Writer Kwang-young Choi clearly places the blame on islanders. But the ingenuity lies in the way he has created Hae-won against whom we channel all our anger. We find ourselves easily rooting for Kim’s survival or aggression, but at the end we are also able to identify ourselves in Hae-won. Her yearning to break away from the apathy and acceptance of cruelty makes us wonder how different would we have reacted in such a situation. It is such layers that transcend it from being a typical revenge/slasher flick. The inevitable outburst of Kim and the transition to horror territory is effectively made. The transformation scene was staged brilliantly. Kim stands still in the field gazing at the bright sun, after working herself to the point of exhaustion. The luminous shot ironically points at the turn towards darkness and the change is confirmed when she announces that the sun spoke to her.
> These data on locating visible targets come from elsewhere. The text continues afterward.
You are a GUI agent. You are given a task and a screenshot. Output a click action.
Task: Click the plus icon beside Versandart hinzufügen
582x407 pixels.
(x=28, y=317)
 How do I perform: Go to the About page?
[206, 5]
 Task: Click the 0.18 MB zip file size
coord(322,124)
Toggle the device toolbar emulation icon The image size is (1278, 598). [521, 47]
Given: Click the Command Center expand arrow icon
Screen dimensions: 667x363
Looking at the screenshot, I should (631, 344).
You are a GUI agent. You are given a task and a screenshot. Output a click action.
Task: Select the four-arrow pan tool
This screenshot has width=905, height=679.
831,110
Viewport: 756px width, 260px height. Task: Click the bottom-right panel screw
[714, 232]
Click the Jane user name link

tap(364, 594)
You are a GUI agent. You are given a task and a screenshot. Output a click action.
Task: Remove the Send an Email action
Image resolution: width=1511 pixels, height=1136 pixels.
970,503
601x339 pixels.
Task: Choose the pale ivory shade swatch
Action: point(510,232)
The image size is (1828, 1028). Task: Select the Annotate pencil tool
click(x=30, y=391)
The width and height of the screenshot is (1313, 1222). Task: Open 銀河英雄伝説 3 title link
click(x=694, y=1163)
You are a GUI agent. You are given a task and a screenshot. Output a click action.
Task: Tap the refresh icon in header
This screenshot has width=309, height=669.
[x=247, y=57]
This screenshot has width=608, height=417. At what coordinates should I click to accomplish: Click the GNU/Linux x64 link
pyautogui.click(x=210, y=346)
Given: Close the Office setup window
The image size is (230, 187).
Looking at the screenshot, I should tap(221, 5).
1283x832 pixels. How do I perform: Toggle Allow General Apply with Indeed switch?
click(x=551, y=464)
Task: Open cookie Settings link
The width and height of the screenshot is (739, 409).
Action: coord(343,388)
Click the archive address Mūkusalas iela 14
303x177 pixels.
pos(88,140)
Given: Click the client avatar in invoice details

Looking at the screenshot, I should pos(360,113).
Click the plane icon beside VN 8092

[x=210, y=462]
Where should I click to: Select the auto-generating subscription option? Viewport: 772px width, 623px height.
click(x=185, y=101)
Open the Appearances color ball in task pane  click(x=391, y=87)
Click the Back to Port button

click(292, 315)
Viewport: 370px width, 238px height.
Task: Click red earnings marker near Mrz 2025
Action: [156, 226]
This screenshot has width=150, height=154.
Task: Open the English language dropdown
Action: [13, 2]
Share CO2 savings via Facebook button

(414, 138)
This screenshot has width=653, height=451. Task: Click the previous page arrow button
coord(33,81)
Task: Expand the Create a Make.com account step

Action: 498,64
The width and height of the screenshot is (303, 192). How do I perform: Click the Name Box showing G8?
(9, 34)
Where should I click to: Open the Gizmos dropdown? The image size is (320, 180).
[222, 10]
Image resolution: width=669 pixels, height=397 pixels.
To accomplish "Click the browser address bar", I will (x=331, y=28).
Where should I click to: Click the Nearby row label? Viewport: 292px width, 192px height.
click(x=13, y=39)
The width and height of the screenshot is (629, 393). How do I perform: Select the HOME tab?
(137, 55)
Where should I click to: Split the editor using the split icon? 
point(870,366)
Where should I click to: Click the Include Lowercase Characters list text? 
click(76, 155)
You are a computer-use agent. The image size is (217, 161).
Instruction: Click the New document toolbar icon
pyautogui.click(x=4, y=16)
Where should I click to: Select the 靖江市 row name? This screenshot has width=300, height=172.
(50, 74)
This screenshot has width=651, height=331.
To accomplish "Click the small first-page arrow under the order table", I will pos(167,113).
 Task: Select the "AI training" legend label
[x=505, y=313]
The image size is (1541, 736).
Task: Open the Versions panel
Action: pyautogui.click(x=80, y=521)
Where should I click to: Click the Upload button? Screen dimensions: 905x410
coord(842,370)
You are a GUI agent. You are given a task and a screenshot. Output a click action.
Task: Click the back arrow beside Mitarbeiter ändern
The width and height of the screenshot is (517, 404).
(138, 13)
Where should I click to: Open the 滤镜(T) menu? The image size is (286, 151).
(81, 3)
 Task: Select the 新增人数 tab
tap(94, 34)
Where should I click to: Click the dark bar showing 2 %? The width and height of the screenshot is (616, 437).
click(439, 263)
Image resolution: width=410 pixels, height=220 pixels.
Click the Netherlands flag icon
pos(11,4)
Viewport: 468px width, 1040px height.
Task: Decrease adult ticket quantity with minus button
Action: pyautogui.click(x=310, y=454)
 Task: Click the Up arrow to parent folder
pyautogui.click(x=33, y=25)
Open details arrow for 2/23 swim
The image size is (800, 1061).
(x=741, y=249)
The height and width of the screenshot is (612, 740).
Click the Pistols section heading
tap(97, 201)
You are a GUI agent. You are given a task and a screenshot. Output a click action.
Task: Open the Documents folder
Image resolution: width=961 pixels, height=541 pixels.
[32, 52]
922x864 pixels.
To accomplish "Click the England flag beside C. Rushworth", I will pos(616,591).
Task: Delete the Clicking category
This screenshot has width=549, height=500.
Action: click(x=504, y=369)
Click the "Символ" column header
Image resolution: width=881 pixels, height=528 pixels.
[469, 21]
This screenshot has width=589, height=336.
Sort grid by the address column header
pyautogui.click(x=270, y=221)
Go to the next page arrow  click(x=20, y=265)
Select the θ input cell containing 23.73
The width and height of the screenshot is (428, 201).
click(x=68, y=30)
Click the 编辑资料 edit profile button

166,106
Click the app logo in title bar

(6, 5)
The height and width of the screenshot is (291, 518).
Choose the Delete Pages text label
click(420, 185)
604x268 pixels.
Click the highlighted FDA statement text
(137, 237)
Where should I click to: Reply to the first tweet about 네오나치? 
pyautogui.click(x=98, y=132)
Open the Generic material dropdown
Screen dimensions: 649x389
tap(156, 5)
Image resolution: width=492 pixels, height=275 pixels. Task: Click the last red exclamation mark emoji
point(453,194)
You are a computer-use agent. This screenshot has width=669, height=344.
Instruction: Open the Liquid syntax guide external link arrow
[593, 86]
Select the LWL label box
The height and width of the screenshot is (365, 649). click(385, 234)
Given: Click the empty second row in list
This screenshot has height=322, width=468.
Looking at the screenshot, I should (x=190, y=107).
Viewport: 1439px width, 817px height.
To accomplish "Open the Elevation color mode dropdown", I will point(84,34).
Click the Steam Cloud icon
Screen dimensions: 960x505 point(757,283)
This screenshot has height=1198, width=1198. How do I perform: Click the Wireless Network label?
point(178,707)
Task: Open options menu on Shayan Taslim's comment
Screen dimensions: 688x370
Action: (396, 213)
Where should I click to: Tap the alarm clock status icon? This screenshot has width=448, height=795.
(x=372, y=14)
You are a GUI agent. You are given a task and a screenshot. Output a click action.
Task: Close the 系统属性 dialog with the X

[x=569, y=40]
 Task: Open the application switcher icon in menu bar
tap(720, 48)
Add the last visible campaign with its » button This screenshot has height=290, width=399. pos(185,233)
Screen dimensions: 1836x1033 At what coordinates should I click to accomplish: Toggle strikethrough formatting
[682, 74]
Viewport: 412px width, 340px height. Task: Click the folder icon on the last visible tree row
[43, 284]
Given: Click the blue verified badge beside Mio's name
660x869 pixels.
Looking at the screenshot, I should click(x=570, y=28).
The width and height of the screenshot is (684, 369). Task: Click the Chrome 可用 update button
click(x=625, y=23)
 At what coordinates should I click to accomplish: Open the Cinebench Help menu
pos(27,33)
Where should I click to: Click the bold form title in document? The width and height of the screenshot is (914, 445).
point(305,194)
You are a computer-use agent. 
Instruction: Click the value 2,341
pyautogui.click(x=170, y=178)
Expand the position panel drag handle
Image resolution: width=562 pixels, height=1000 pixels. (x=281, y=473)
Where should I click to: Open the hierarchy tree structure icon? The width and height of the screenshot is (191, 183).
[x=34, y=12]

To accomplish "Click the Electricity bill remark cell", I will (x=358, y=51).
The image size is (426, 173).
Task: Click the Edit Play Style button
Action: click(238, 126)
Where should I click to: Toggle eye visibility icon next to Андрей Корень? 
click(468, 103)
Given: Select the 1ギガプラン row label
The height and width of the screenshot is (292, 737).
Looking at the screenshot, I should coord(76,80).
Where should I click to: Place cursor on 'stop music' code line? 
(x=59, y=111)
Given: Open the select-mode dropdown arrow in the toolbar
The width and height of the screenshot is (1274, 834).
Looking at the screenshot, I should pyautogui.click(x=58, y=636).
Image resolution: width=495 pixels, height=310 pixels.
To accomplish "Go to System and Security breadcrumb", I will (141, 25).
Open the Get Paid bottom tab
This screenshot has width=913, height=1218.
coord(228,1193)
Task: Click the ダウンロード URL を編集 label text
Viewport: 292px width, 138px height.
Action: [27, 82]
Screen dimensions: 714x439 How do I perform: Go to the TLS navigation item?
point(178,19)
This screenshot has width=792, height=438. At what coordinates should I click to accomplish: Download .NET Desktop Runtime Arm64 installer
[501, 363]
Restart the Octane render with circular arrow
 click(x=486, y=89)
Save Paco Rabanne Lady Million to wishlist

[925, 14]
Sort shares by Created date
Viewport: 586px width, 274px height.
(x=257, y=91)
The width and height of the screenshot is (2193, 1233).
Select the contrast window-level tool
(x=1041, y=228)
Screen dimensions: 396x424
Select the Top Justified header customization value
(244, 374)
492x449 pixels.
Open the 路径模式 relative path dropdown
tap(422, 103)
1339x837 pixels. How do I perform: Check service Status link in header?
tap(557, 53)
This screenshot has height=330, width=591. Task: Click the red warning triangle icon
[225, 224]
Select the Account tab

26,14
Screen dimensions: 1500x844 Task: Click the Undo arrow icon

The mad aggression in the end remains more than a mere payoff sequences. The throat-slitting homicidal rampage is showcased with an omnipresent brutality and so not played for kicks as in typical slasher flicks. There’s a clear symbolism in the manner Kim uses sickle and all the tools of servitude to fulfill her vengeance. Director Jang riddles the narrative with such overt symbolism, but the most gorgeous one is the final ‘dissolve’: sad Hae-won lies down on the apartment floor and it slowly transitions to an island, in the shape of woman, lying down. Hae-won’s final gesture may be considered as shot at redemption and hope. But, the very last ‘dissolve’ how the ‘island’ will always be a part of her (I also feel that death would be a very easy way out for Hae-won’s sins). Or may be on a grander scale, that particular shot is a metaphor for our isolated society; selfish and indifferent forever. To say that, Yeong-hie Seo gives a hard-hitting performance would be an understatement. First of all, she is immensely brave to play such an emotionally draining character (the script didn’t get made because many Korean actresses rejected the role of Kim). Her smiling demeanor, in the face of unspeakable abuses and bizarre attempts to shut out the horrific realities around her was gut-wrenching to watch.
“Bedevilled” (115 minutes) is one of the most unnerving and emotionally distressing Korean feature-film. It finely juxtaposes the polarizing elements: layered profundity and brutal slashing; strikingly beautiful scenery and darkest crevices of the society.